A country, little known by outsiders except as a tourist resort, revealed other situations of concern. High and increasing levels of drug - particularly heroin - addiction among youth, frequent incidences of domestic violence and child abuse became apparent, where the cramped living conditions for the displaced seemed to exacerbate the situation. Social capital and the strength of cultural values seem insufficient in a changing society under great strain.
7. And third, and somewhat unexpectedly, it seems that the large volumes of funding from the public have led agencies to neglect their obligation to be accountable to their beneficiaries, particularly in Aceh.

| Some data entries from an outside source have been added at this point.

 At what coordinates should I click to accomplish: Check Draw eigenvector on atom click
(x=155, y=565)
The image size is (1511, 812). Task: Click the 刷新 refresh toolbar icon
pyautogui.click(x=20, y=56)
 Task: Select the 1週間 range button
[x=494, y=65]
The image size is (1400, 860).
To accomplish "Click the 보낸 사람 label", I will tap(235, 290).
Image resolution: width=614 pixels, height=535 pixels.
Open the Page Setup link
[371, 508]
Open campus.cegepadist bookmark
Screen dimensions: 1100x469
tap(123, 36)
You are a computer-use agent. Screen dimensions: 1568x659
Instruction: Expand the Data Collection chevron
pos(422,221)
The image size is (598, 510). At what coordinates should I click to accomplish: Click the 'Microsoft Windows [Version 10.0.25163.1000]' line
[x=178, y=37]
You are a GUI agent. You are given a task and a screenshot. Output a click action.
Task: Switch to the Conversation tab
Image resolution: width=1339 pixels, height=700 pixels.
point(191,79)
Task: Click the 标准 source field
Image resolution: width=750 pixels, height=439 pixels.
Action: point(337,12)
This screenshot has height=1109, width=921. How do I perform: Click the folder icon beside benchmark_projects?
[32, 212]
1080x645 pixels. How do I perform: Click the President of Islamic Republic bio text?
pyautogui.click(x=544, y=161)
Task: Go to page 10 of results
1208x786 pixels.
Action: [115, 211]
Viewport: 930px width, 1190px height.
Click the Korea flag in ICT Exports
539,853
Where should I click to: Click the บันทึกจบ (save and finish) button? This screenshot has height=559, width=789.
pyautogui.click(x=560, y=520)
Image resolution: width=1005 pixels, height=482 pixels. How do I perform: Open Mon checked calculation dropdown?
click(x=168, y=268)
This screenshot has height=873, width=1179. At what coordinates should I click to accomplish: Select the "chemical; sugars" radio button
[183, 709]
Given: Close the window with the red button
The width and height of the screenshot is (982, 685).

Keeping media and the donors informed about their actions, best of all the rapid construction of houses, seem to have been the main focus of the organisations. But the people still in tents or living with host families remain uninformed. A UNDP study in Aceh showed that much of the population, women in particular, were unaware of what was going to happen to them, of the plans of agencies and the government and why they were still waiting for a home. This obviously made the psychological stress already experienced worse.
So let me try to conclude. The tsunami graduated as a global disaster through the overwhelming response, showing what humanity is capable of. In spite of a partly chaotic relief phase, people received the help they needed.
The tremendous generosity of the global public has enabled us to engage in a long term programme for recovery and reconstruction. This includes psychosocial recovery - we can only remotely sense the pain of all those who lost everything. But questions remain.
Why do external agencies intervene without knowledge of a community's history and values, claiming they know how to address its grief?
Why is there no agreement on good practice of psychosocial interventions?
Where is the evidence on which we can agree and use to plan our programmes?
The steadily increasing number of disaster victims should have a right to expect these questions to be answered. You who are active in the area of trauma and stress have a very important task before you.
The IFRC and its worldwide network of Red Cross and Red Crescent member societies are committed to this goal.